A federal jury in Oakland took less than two hours to unanimously dismiss all of Elon Musk’s claims against OpenAI, Sam Altman, and Greg Brockman. The jury found the case time-barred under the three-year statute of limitations — Musk’s allegations that OpenAI “stole a charity” by transitioning to a for-profit structure never made it to the merits. Musk’s legal team announced plans to appeal.
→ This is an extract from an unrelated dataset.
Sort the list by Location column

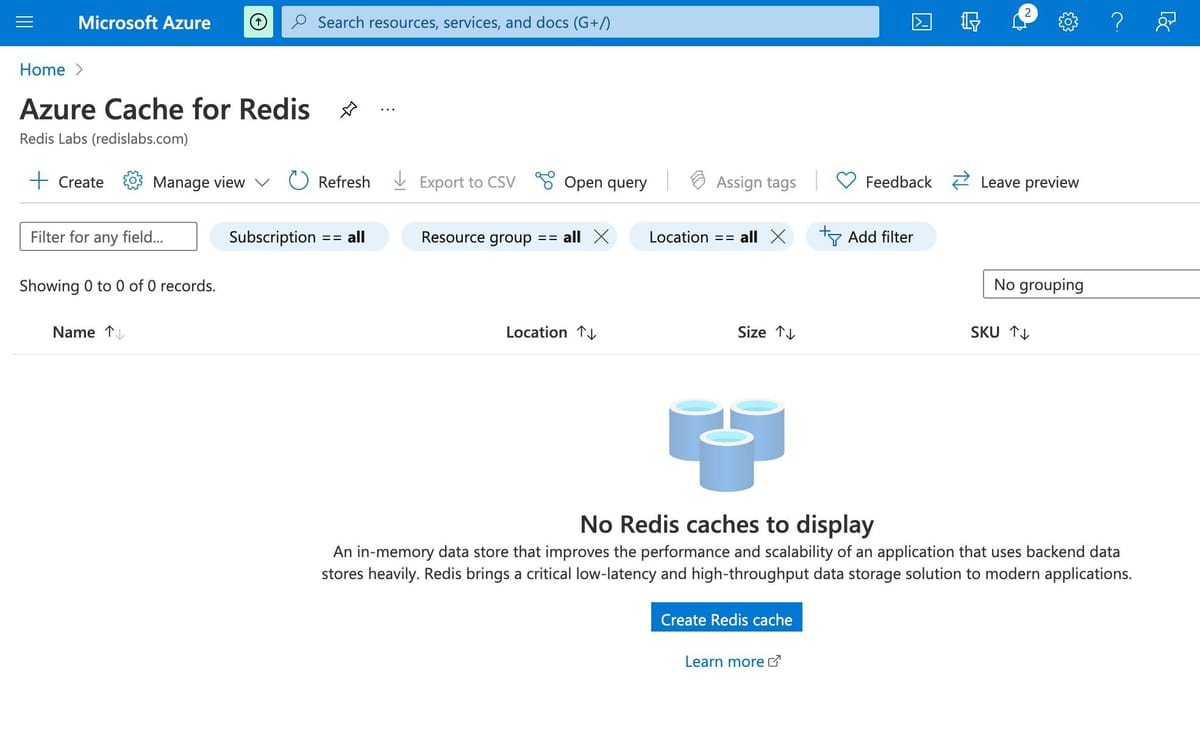pos(550,331)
## Anthropic Signs $15B/Year Compute Deal with SpaceX

Anthropic secured what may be the largest compute deal in AI history: exclusive access to SpaceX’s entire Colossus 1 supercomputer in Memphis — 220,000+ NVIDIA GPUs across 300 megawatts of capacity — at a reported cost of approximately $15 billion per year. The deal is designed to directly expand capacity for Claude Pro and Max subscribers. Anthropic is already scoping Colossus 2 and has expressed interest in space-based compute infrastructure with SpaceX.
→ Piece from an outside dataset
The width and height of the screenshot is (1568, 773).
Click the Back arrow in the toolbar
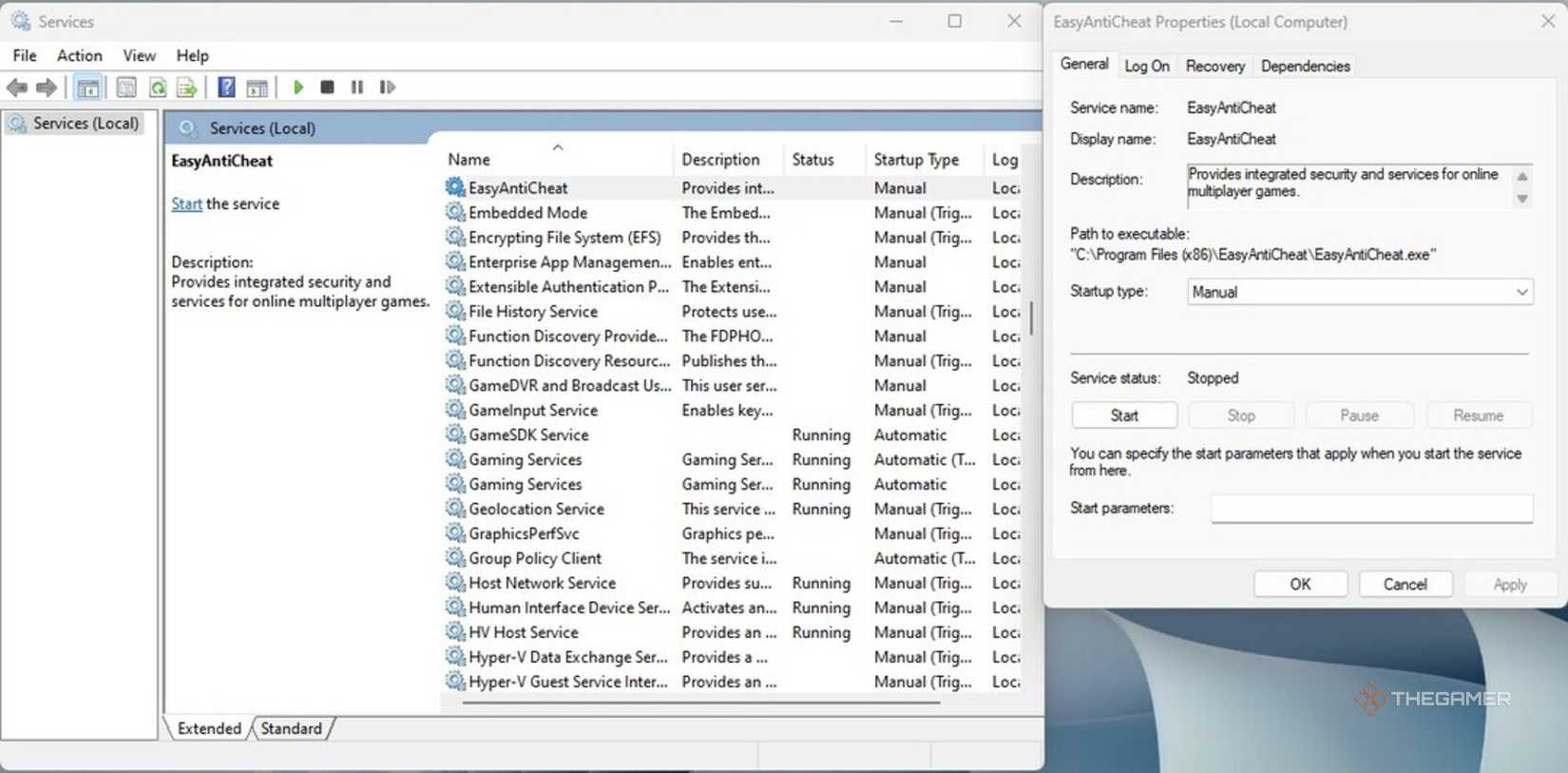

## Cursor Ships Composer 2.5 at a Fraction of Frontier Costs

Cursor released Composer 2.5, built on Kimi K2.5 with significant post-training work. The model benchmarks near Claude Opus 4.7 on SWE-Bench — but prices at $0.50 per million input tokens, roughly 10x cheaper than comparable frontier models. For developers who run AI coding at scale, this is a meaningful cost story.

## Pope Leo XIV to Publish First Papal Encyclical on AI

On May 25, Pope Leo XIV will publish Magnifica humanitas, the first papal encyclical ever dedicated to artificial intelligence, framing AI as the defining social and moral challenge of the era. The Vatican has invited a notable lineup of speakers to present alongside the Pope — including Anthropic co-founder and interpretability research head Christopher Olah. The document is expected to carry significant weight in global policy and ethics conversations.
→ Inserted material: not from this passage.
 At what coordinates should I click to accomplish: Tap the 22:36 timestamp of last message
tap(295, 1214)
## EU AI Act Omnibus: Compliance Deadlines Extended

The EU Council and Parliament reached a provisional agreement on the AI Act Omnibus, extending compliance timelines for high-risk AI systems — Annex III systems now have until December 2027, Annex I until August 2028. The agreement also reduces compliance burdens for SMEs and expands enforcement powers for the AI Office. For companies building in Europe, this buys meaningful runway.

## OpenAI: Content Provenance Research, Personal Finance, and Codex Expansion

OpenAI had a quieter but productive week. The company published new research on content provenance for AI-generated media. ChatGPT Pro users in the US can now connect financial accounts for AI-powered money analysis. And Codex expanded to ChatGPT mobile while shipping a new Windows-native sandbox with tighter security controls — a nod to enterprise deployment requirements.

## Grok 4.3 Expands with Video Input and Workspace Integrations

xAI’s Grok 4.3 continued its broader rollout this week, adding native video input and a new Skills system that connects Grok to SharePoint, Outlook, Google Workspace, Notion, GitHub, Linear, and custom MCP servers. Older Grok 4 variants were officially retired on May 15. The workspace integrations put Grok in more direct competition with Microsoft Copilot for enterprise users.

A lot happened this week. The clearest signal: the compute arms race is accelerating, the AI subscription market is maturing, and the broader cultural and regulatory conversation around AI is only getting louder.